SÖZEL İLETİŞİM YÖNTEMİ (Oral)

±        Bu yöntemin dayandığı temel ilke, işitme engelli kişinin işitenlerin dünyasında yaşamını sürdürebilmesi için, en yaygın iletişim biçimi olan sözel dili öğrenmesi gerektiğidir.
±        İşaret dilinin öğrenilmesinin konuşma öğrenimine kıyasla daha kolay olması sözel dil gelişimini engelleyebileceği için sözel iletişim yönteminde işarete yer verilmez.

±        Bu yöntemde işitme eğitimi, dudaktan okuma ve konuşma öğretimine ağırlık verilir.

±        İşitme engelli bireyi, ana dilini konuşabilir ve konuşulanı anlayabilir hale getirmeyi amaçlayan bir yöntemdir.

±        İşitme duyusu, bu yöntemde dil edinimi için temel duyu olarak kullanılır.

±        Bu yöntemde işitme engelli çocukların gecikmeli de olsa işiten çocuklarla aynı dil edinim süreçlerini izleyeceği kabul edilir.

±        İşitme engelli çocukların yakın çevrelerindekilerle anlamlı etkileşime girerek dillerini geliştirebileceklerine inanılır.


Doğal işitsel sözel yöntem, sözel iletişim yönteminin bir türüdür ve işitme engelli bireylerde konuşmanın geliştirilmesi, bu yöntemin temel hedeflerinden biridir. Doğal işitsel sözel yöntem, çocukların varolan işitme kalıntılarından yararlanarak, işitme kaybına uygun cihazların kullanılmasıyla, doğal ve etkileşimci ortamlarda konuşma ve dil gelişimini sağlamayı amaçlar. Ancak bu yöntemde erken teşhis, erken cihazlandırma, işitme kaybına uygun cihaz kullanımı, cihaz kullanımında sürekliliği sağlama ve erken eğitim büyük önem taşımaktadır. Dilin öğretilemeyeceği, doğal ortamlarda kazanılabileceği savunulur. Ayrıca  bu yöntemde ailenin eğitime doğrudan katılımı ve ailenin bilinçlendirilmesi vazgeçilmez bir unsurdur. Bu yöntem işaret yöntemini kullanmayı, abartılı görsel ipuçlarını içeren jest ve mimiklerini reddeder. Ancak normal konuşma akışı içinde doğallıkla kullanılan jest ve mimikler, vücut dili ve dudaktan okuma gibi görsel ipuçlarını destekler. Bu yöntemde dinleme becerisinin kazandırılması ve sesin algılanması çok önemlidir. Sesi fark etme, yerini belirleme, sesin ayırt edilmesi, seslerin sınıflandırılması ve aralarında bağlantılar kurulması ise, dinleme becerisinin gelişiminde önemlidir.

İŞARET YÖNTEMİ (Manuel) 




±        Duygu ve düşünceler, nesneler, belli bir dilin harfleri veya konuşma sesleri, beden hareketlerinden oluşturulan ve görsel olarak algılanan işaretlere benzetilmeye çalışılarak iletişim sağlanır.

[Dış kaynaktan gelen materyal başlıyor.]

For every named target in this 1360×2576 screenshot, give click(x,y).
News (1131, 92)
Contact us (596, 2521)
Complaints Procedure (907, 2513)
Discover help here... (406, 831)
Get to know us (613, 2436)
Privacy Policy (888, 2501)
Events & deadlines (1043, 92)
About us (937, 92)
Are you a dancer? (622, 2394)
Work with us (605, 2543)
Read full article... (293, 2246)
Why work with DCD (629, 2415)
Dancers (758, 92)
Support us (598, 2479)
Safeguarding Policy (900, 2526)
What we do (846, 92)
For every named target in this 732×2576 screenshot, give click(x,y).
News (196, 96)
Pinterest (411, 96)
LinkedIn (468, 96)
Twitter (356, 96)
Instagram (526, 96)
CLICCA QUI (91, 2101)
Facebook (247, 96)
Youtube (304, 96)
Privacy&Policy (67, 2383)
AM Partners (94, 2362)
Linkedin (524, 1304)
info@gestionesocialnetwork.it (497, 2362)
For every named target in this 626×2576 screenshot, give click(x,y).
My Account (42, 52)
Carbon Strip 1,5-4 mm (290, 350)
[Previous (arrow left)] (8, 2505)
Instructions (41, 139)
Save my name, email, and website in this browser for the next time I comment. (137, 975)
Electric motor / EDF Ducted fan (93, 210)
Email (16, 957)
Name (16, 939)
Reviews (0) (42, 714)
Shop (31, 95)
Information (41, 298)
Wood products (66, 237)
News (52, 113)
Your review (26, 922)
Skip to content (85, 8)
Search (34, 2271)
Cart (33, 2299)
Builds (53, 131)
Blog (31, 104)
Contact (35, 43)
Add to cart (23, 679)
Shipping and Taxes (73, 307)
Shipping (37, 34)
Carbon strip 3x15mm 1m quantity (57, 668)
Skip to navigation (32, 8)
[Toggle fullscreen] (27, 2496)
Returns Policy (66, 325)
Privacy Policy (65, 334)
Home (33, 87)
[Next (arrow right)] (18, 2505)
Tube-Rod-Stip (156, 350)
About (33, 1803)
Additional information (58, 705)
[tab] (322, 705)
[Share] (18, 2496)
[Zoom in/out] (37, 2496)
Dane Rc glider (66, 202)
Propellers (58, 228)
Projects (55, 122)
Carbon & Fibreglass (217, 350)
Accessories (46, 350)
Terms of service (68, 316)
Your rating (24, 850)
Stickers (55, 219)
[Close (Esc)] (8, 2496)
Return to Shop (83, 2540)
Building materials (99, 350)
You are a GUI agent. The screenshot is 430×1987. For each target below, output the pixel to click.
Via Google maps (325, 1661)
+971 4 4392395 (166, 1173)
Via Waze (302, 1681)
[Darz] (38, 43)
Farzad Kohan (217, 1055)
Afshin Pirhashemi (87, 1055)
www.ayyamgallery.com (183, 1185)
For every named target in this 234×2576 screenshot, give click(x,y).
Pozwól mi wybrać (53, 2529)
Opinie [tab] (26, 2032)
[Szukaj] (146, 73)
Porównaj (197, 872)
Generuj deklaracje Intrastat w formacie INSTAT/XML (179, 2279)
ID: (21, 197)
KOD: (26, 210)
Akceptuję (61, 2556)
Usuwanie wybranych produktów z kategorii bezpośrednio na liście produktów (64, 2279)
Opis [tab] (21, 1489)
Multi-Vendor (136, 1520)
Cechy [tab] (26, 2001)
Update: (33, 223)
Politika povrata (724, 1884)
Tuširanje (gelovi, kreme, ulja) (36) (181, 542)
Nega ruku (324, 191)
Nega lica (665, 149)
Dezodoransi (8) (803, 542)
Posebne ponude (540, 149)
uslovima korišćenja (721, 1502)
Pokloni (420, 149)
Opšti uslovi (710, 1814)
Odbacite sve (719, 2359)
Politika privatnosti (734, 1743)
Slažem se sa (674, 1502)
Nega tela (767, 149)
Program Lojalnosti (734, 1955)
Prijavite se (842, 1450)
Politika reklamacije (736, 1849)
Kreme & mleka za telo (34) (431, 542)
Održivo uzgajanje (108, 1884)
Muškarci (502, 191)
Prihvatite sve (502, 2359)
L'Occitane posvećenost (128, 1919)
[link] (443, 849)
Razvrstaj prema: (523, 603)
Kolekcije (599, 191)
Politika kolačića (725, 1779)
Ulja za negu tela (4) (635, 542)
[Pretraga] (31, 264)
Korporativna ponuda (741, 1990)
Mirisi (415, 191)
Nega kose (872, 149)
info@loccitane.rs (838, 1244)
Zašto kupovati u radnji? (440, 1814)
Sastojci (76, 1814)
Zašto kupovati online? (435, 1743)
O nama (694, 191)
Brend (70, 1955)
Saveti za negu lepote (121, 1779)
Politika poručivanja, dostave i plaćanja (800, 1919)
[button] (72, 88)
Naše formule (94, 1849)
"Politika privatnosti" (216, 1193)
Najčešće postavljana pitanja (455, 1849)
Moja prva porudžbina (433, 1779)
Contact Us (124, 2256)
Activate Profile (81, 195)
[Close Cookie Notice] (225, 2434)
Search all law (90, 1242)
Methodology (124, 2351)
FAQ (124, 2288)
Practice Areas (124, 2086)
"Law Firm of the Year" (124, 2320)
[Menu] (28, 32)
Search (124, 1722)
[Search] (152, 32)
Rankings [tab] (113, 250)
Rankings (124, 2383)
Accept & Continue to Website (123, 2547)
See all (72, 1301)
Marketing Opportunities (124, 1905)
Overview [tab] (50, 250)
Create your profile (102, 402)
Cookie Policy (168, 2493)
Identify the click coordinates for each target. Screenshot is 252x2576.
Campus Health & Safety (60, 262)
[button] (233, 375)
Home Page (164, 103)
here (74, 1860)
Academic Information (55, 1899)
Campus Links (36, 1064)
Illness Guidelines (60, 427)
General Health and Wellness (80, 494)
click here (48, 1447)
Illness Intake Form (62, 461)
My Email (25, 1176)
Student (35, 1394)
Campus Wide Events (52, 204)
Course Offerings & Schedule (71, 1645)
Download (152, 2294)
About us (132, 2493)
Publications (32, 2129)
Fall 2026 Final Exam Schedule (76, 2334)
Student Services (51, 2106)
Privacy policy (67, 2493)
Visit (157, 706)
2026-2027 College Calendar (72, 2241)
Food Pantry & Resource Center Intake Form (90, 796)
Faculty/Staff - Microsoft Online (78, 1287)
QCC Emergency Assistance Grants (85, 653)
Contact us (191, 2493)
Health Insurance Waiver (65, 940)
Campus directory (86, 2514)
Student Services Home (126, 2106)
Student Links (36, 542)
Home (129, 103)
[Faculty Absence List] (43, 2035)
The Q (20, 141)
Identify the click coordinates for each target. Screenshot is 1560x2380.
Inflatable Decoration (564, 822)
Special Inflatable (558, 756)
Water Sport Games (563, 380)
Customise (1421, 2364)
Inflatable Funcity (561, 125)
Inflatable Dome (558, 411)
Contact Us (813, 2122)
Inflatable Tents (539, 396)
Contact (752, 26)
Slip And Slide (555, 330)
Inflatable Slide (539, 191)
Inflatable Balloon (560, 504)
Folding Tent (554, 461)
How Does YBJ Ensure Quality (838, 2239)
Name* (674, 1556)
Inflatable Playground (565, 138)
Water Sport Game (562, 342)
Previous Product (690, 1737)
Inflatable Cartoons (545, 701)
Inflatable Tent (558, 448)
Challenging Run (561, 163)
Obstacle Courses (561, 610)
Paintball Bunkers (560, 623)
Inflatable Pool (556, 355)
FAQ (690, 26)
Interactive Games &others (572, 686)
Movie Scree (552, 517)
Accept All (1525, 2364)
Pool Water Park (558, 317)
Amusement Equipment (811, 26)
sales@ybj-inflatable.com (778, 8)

±        Özellikle çok ileri derecede işitme kaybı olanlar tarafından kullanılan bir iletişim şeklidir.

±        Kolay öğrenilen bir yöntem olmakla birlikte, toplumda işaret dilinin bilinme düzeyi göz önüne alındığında, işitme engelli bireyin, çevreyle iletişiminde zorlanmasına ve toplumdan uzaklaşmasına sebep olabilmektedir.

±        İşaret dilinin ilden ile, okuldan okula, sınıftan sınıfa ve hatta öğretmenden öğretmene farklılık gösteriyor olması ve kullanılan işaret sisteminde belli bir standardın olmayışı, bu yöntemle ilgili olarak yaşanan bir problem olarak karşımıza çıkmaktadır.



İşaret dili: Bazı nesne ve fikirlerin işaretlerle anlatılmasından oluşur. İşaret dili, konuşulan dillerin yapılarından farklı bir gramatik yapıya sahip bir dil olarak  işaretlerle (el, kol biçimleri, hareketler) ifade edilen bir iletişim sistemidir. İşaret dili daha çok doğuştan engelli olup eğitim görmemiş işitme engelli bireylerin kullandığı bir yöntem olarak bilinmektedir.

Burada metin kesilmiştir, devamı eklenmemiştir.